=== Detalhes do exercício ===
No texto fornecido sobre o diálogo inter-religioso, liste todos os adjetivos que qualificam as construções que as religiões são, segundo a frase "As religiões são construções".

=== Texto fornecido ===
◇ ◇ ◇ ◇ ◇
Importa robustecer este clima porque, hoje, tudo é muito frágil. Mas persiste a pergunta: esta coexistência pacífica está a ser activada para alargar e aprofundar a qualidade espiritual das religiões e as suas responsabilidades sociais ou é sinal de crescente indiferença?
Não se pode confundir o diálogo inter-religioso com uma passagem de modelos na qual cada um exibe a sua imagem convencional retocada para ficar bem na fotografia. Sabemos que um confronto é amistoso e crítico quando cada grupo reconhece com verdade: em relação ao passado, nós mudamos muito e vós também.
Com isto não se pretende a abolição das identidades dos diversos movimentos e instituições, desenhadas pela história de fidelidades, inovações e traições, de verdadeiras e falsas reformas . As religiões são construções simbólicas, rituais e organizativas do ser humano, sem garantias de infalibilidade, para configurar o sentido da vida e alimentar a esperança nos bons e nos momentos em que tudo parece perdido.
Como dizia Frei José Augusto Mourão, a era das definições unívocas de religião acabou. Prevalece uma concepção liberal que vai obrigar a que se aceite conviver segundo a ideia de que não há uma saturação do espaço da verdade. O espaço da verdade partilha-se. Há posições, há valores que diferem de religião para religião, de grupo para grupo, de instituição para instituição. Desde que isso não colida com o inegociável, com o indisponível, é possível às pessoas conviverem em paz, sem guerras de religião.
O mito de Babel era a ideia concentracionária de uma única língua, da abolição das diferenças. Era a violência de uma única linguagem. O simbólico derrube da Torre aponta para um valor que nos há-de congregar: se não chegarmos ao diálogo, que cheguemos, no mínimo, à negociação das diferenças.
◇ ◇ ◇ ◇ ◇
=== Informação fornecida ===

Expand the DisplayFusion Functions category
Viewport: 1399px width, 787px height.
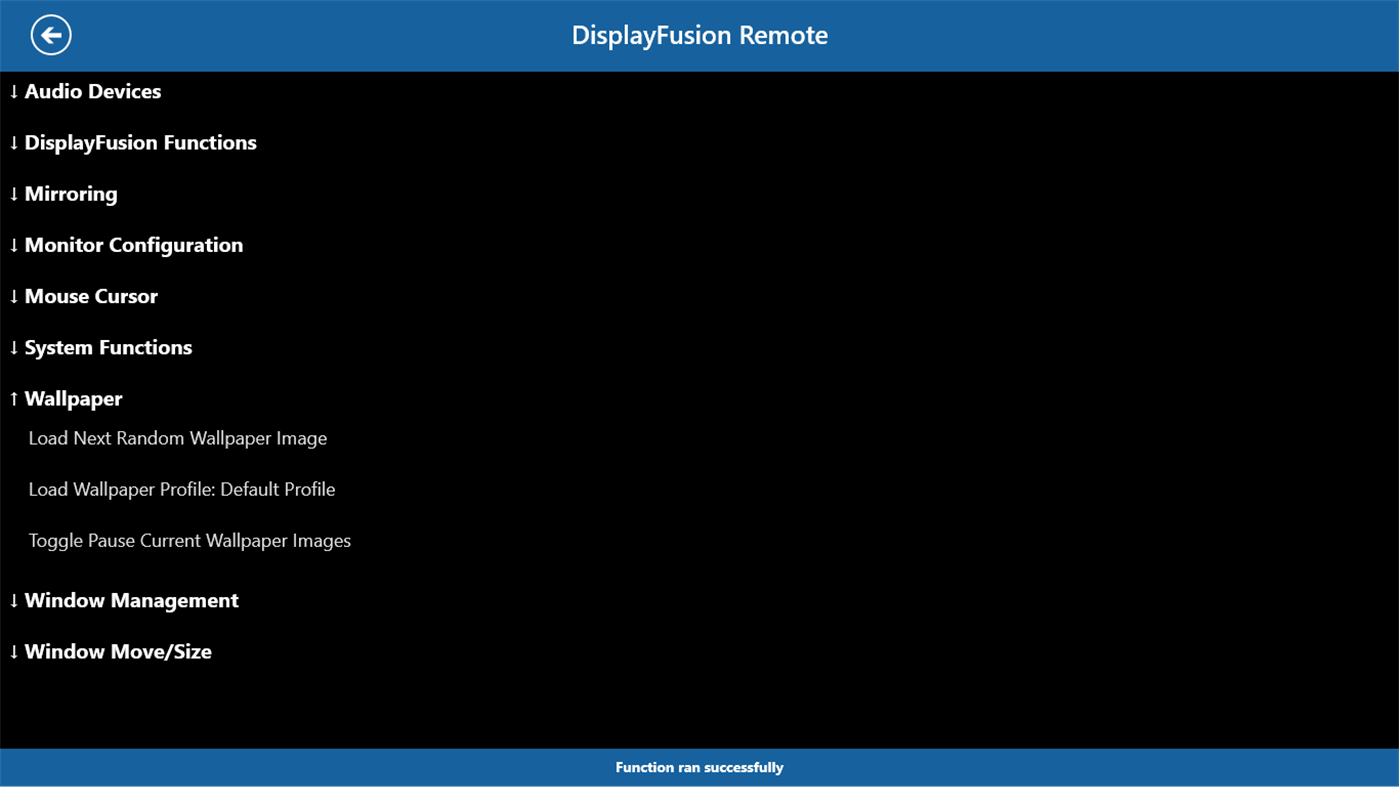(140, 142)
◇ ◇ ◇ ◇ ◇
=== Resposta do exercício ===
Os adjetivos são simbólicas, rituais e organizativas.